What a time to be alive!

Drawing of one person underneath an umbrella looking at a group of people under a different umbrella

Illustration by Satoshi Kambayashi

Result CIC Advisor, Jackie Driver OBE, reflects on Covid's uncovering of health inequalities.

June 2021 and I turn 60. Somewhat of an achievement. I was also honored this year with an OBE for my work addressing equality, diversity, and inclusion. We call the OBE the Order of British Equality to avoid the association with an era too painful and shameful for too many.

Demographic research suggests that at the beginning of the 19th century no country in the world had a life expectancy longer than 40 years. Almost everyone in the world lived in extreme poverty, we had very little medical knowledge, and in all countries, our ancestors had to prepare for an early death.

Over the next 150 years, some parts of the world achieved substantial health improvements. A global divide opened. In 1950, the life expectancy for newborns was already over 60 years in Europe, North America, Oceania, Japan, and parts of South America. But elsewhere a newborn could only expect to live around 30 years. The global inequality in health was enormous in 1950: People in Norway had a life expectancy of 72 years, whilst in Mali, this was 26 years. Africa as a whole had an average life expectancy of only 36 years, while people in other world regions could expect to live more than twice as long.

A timely birth for me in 1961 in the UK then. Today most people in the world can expect to live as long as those in the very richest countries in 1950. The United Nations estimates a global average life expectancy of 72.6 years for 2019 – the global average today is higher than in any country back in 1950.

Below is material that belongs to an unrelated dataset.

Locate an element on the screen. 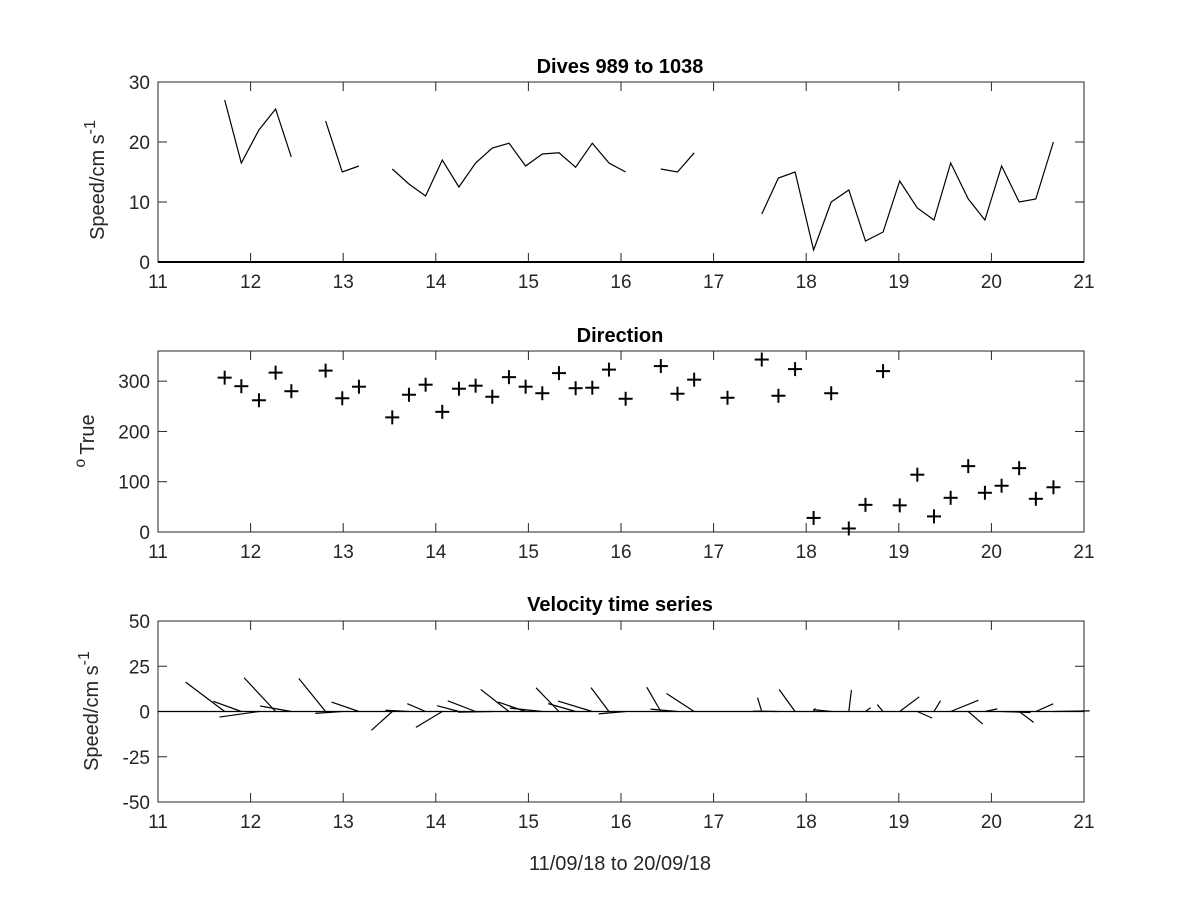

The almost unbelievable progress the entire world has achieved over the last two centuries should be encouragement enough for us to realize what is possible.

Moreover, I am in good health. However, the biggest shift since the second world war - the coronavirus pandemic caused a sharp fall in life expectancy in 2020, and as we are all too painfully aware, it was no equalizer - either globally or across the UK, the pandemic exposed underlying fault lines, hidden in not so plain sight, of significant health inequities based largely on your ethnicity, migration and/or your disability.

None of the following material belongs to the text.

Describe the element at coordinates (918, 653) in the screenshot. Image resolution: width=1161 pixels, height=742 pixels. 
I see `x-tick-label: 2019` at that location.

In the UK, in 2021, there remains a systematic relationship between deprivation and life expectancy, known as the social gradient in health. Males living in the least deprived areas can, at birth, expect to live 9.4 years longer than males in the most deprived areas. For females, this gap is 7.4 years. People in more deprived areas spend, on average, a far greater part of their already far shorter lives in poor health.

The evidence is clear and indisputable - the social determinants of health - your housing, economic circumstance, educational opportunities, employment, and so on are the contributing factors towards whether you die early and whether you live with one or more life-limiting co-morbidities. This week, the latest evidence from Sir Micheal Marmot places the Covid-19 mortality at 25% higher in Greater Manchester than in England as a whole.

It is clear, Greater Manchester has deep-seated problems of poverty and relative disadvantage that damage health and health equity. I work in the field of health and care, and remain horrified and deeply saddened by the ever-increasing numbers of friends and colleagues who have been victims to Covid.

Access to health services refers to the availability of services that are timely, appropriate, sensitive, and easy to use. Inequitable access can result in particular groups receiving less care relative to their needs, or more inappropriate or sub-optimal care, than others, which often leads to poorer experiences, outcomes, and health status. Access to the full range of services that can have an impact on health includes access to preventive interventions and social services, as well as primary and secondary health care.

Would it be that these inequities were not entirely avoidable, we would no doubt be saddened and go about continuing to try to reduce the disparate outcomes alongside the myriad other priorities deemed important to public health. But the fact remains, these are unwarranted inequities - largely the result of long ignored or poorly tackled systemic discriminations. It screams unfairness - something in the UK we purport to have running through our DNA.

So, one of the reasons I write this blog for Result CIC is to laud the work they do. Their single-minded focus to support those groups of people inherently disadvantaged because of their ethnicity, migrancy, sexual orientation, or disability is borne from insight and knowledge. I am super proud of their focus but also their ability to recognise what will make a difference and then just do it. It sounds a simple proposition, but far too many people, including those whose job it is - our public servants - feel they either don’t have the agency, capacity, budgets or wherewithal to make this happen.

We often ask, what will it take? - well now we know what it takes - it has taken a pandemic the scale and size of the one we are still in - and we know what is possible - the unbelievable progress on life expectancy in the last two centuries is the precedent we have to build on.

Avoidable, unwarranted health inequities have to be the next seismic change we make in our public health history, so future students can awe and wonder how we ever allowed it to reach the depths it has. We must make it our priority to undo, dismantle and remove from our systems the entrenched unfairness we have allowed to fester for too long.